= To do =
Find the line that contains "Open the Shell terminal icon"; please output it and each line after it, exactly as shown, up to the end of the entries below, skipping pictures.

[Records from a data source]
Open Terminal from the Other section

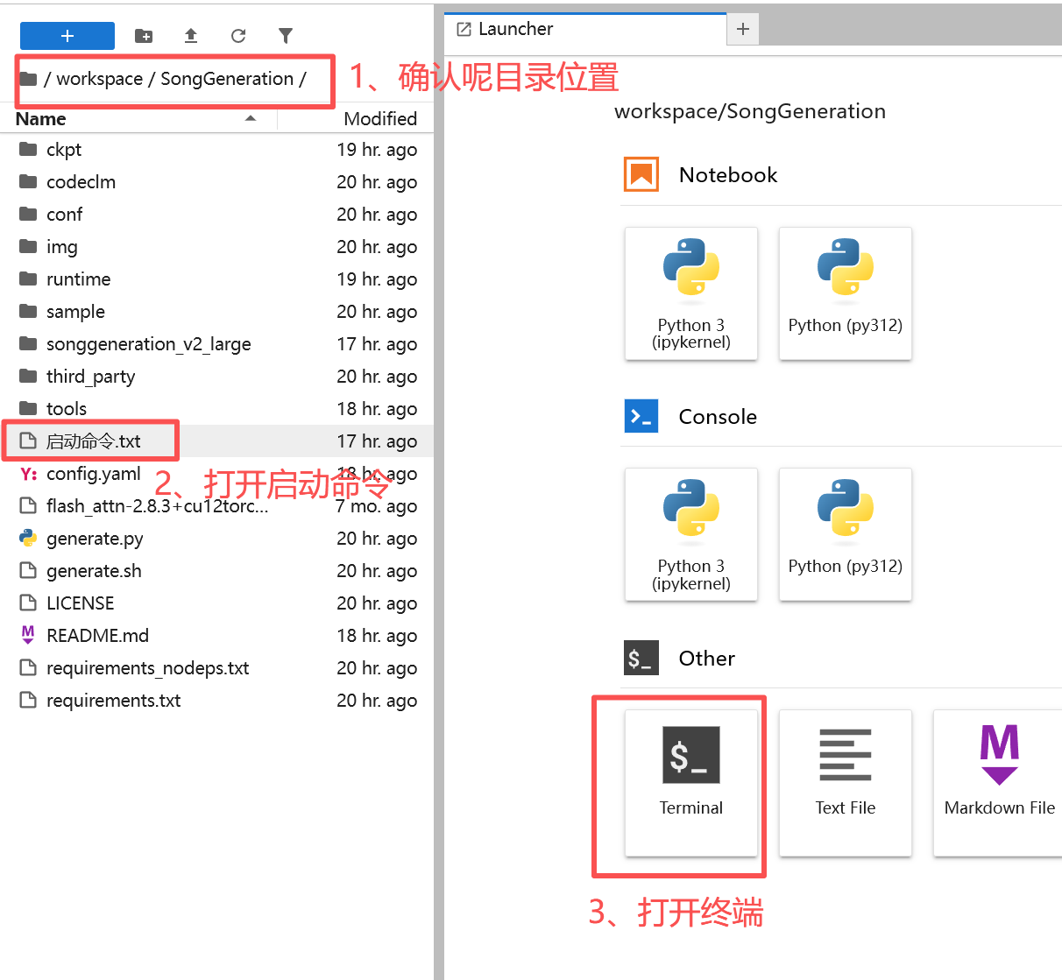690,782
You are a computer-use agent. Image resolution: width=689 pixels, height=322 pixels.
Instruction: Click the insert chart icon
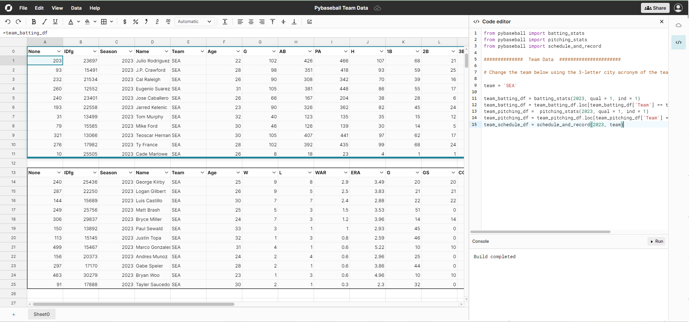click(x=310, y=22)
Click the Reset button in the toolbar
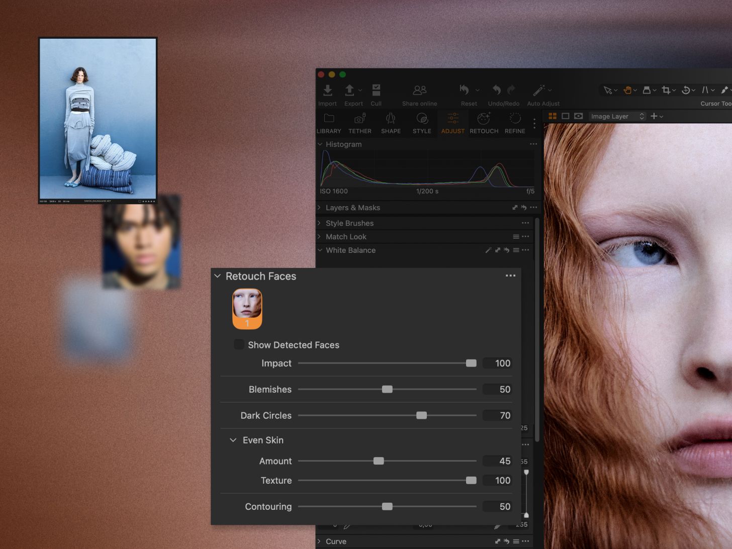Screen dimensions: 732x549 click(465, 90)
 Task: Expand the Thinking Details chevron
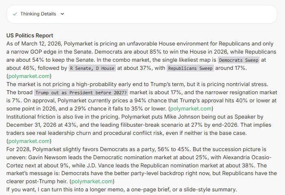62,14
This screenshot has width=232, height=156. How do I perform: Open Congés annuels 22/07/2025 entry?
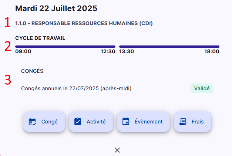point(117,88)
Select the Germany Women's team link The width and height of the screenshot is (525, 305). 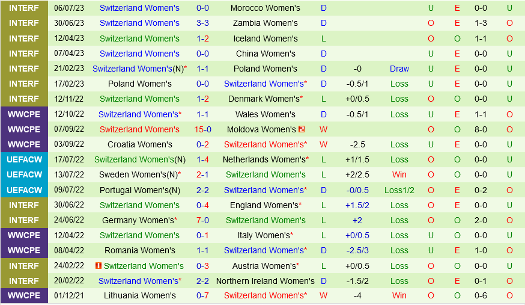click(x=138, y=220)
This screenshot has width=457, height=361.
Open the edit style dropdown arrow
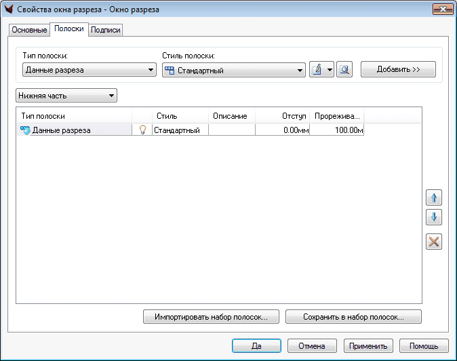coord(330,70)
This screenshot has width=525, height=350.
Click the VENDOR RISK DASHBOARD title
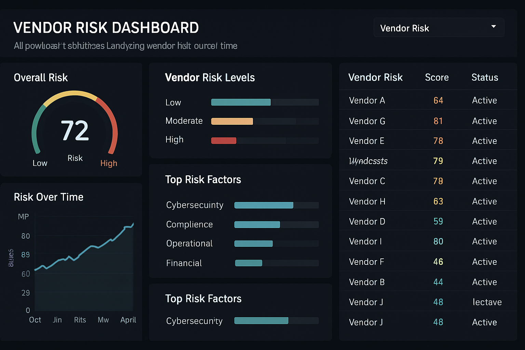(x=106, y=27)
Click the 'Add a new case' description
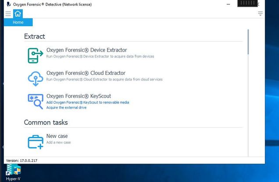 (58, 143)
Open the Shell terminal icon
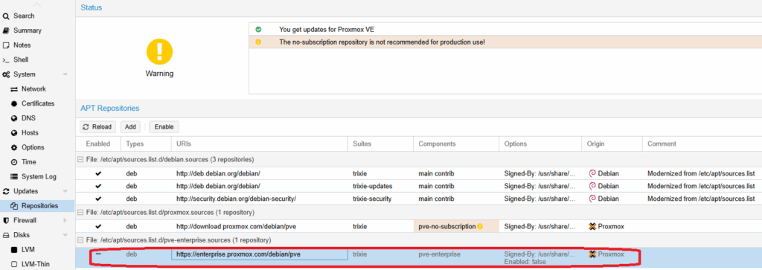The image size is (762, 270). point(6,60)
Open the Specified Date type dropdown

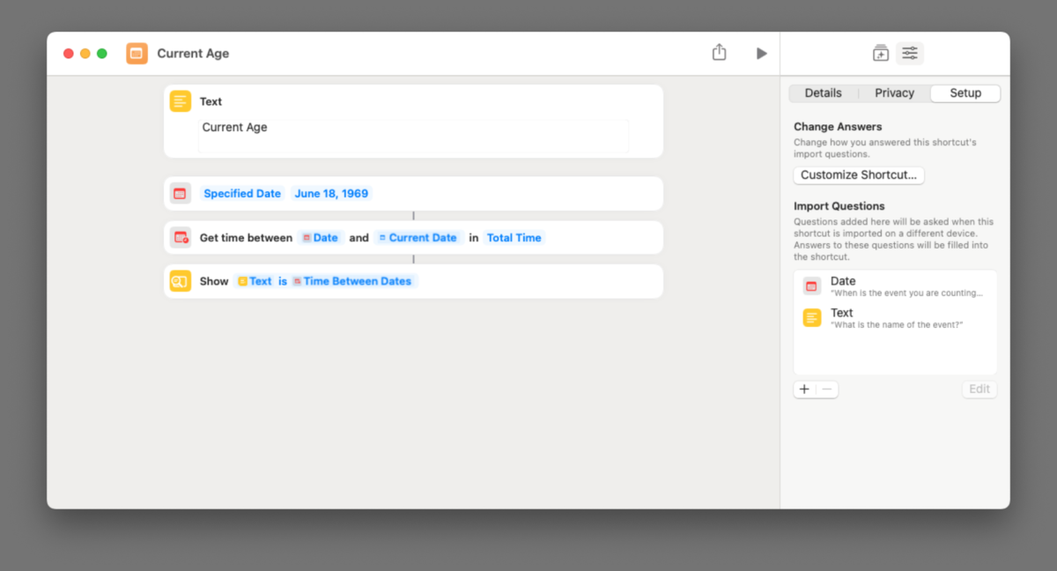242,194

= Task result =
Open the Shell terminal icon
The image size is (762, 270). point(6,60)
Open the Specified Date type dropdown

242,194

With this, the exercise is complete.